LAUREN CROSBY, Take Me To The Water

Bringing a quirky playfulness to her snapshots of intense heartbreak and snappy resilience on the many roads she’s traveled, Lauren Crosby shares a fascinating lifetime of world-wise and weary experience on her second full length album I Said Take Me To the Water. It’s confessional indie folk/blue driven pop/rock at its most raw yet shimmering, a spirited diary infused with spunk and rage, wit and whimsy.

A Maine lobsterman’s daughter, she chirps fondly of home (even when ruminating regretfully over letting her lover go on “Madison, Maine”) while sharing narratives of found and lost love and hope springing eternal (though hesitantly) in a coming of age story emerging from the various continents she’s lived and worked on. While her musical resume boasts associations with Bob Weir and Jonathan Edwards, her quite fulfilling “day jobs” include teaching English in South Korea, a Yupik Eskimo Village in Alaska and rural Thailand (where she also taught music under a Fulbright Fellowship).

Crosby’s keen on fresh, unexpected juxtapositions, bedding, for instance, a poetic, mystical minded tale of her stay in Thailand (“Tak City”) with Justin Maxwell’s bluesy, brooding Hammond organ and Aaron Nadeau’s elegant but tense acoustic guitar lines. That chipper guitar also underscores her folksy exuberance on “You Don’t Need a Rose,” a snappy little ditty that rolls just under two minutes – a major contrast in length and narrative style to the seven minute “Dead River Road,” a well strummed, compelling tale about a banjo playing stranger in a tiny New England town.

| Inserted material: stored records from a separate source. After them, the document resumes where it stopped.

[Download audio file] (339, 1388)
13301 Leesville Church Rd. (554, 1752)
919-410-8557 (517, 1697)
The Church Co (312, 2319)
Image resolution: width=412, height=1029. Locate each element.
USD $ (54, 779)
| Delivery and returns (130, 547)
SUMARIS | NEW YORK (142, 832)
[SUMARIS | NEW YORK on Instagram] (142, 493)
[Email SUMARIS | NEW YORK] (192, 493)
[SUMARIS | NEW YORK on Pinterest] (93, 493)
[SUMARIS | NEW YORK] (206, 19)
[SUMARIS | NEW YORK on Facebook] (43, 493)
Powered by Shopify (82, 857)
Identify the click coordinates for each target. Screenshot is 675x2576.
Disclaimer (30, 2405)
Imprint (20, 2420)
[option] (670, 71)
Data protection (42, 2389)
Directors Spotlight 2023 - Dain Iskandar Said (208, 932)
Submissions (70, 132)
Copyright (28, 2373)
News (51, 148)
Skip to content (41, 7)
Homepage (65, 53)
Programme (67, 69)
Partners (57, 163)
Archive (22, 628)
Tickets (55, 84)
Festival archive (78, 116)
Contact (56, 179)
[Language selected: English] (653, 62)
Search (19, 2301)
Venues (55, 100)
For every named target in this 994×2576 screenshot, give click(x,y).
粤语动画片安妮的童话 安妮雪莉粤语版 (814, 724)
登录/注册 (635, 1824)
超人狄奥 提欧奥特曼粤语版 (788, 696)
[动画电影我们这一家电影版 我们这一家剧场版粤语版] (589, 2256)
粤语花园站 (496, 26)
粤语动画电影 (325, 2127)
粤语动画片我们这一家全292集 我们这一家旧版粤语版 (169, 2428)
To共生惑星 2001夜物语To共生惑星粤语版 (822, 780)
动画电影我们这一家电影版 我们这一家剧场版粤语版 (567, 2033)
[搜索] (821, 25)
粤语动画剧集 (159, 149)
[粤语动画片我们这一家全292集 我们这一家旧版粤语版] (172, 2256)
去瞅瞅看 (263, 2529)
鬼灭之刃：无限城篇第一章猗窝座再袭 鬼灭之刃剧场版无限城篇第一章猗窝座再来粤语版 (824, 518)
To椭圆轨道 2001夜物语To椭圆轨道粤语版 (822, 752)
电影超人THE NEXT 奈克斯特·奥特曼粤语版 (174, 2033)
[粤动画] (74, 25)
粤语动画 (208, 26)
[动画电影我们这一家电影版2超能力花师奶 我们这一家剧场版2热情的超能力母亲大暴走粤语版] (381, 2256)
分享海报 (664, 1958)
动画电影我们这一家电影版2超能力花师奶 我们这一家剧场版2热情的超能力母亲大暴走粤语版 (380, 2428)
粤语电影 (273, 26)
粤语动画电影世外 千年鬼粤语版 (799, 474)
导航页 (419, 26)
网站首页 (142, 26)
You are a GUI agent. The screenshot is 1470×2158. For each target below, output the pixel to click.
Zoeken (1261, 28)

Though she’s been to many exotic places, Crosby’s most heartfelt travelogue “I Work, I Work, I Work, I Work” is a stark acoustic gem about her enduring passion for a departed lover that takes us to Joshua Tree and the redwoods (at least metaphorically), South Dakota and Hyannis. For all the struggles her heart endures, Crosby offers sweet redemption on the quick tempo shifting symphonic folk jam in which she expresses her need for (and presumably receives) “Sunshine in My Soul.”